Your instructions:
Reproduce word for word everything in the entries below, from the line containing "Identify the location of prototype-member-row: ▶" down to the line containing "(339, 277).", including both of those lines.

Dataset entries:
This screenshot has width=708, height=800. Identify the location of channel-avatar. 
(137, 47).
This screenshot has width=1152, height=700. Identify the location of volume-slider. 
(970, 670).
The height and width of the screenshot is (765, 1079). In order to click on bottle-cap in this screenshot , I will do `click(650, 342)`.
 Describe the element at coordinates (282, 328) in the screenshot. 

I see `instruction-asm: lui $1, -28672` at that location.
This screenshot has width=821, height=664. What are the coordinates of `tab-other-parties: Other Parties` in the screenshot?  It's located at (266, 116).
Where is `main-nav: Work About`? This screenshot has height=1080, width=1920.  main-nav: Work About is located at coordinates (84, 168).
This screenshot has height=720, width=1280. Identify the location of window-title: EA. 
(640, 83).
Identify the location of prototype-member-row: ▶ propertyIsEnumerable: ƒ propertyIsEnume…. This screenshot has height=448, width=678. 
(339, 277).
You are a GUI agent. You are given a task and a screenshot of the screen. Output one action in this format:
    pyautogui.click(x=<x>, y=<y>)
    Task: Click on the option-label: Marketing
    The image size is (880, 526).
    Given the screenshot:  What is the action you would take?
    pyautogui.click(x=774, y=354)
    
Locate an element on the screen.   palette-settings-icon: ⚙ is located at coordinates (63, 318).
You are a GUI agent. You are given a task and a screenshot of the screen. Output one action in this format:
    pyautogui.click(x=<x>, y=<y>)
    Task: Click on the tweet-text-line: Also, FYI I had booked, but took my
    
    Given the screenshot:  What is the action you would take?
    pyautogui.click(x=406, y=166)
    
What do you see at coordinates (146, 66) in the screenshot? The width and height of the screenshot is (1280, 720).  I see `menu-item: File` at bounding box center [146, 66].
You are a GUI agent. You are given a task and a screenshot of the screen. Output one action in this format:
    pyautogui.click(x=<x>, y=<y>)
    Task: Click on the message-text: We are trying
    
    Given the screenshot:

Exercise result:
Identify the location of prototype-member-row: ▶ propertyIsEnumerable: ƒ propertyIsEnume…. This screenshot has height=448, width=678. 
(339, 277).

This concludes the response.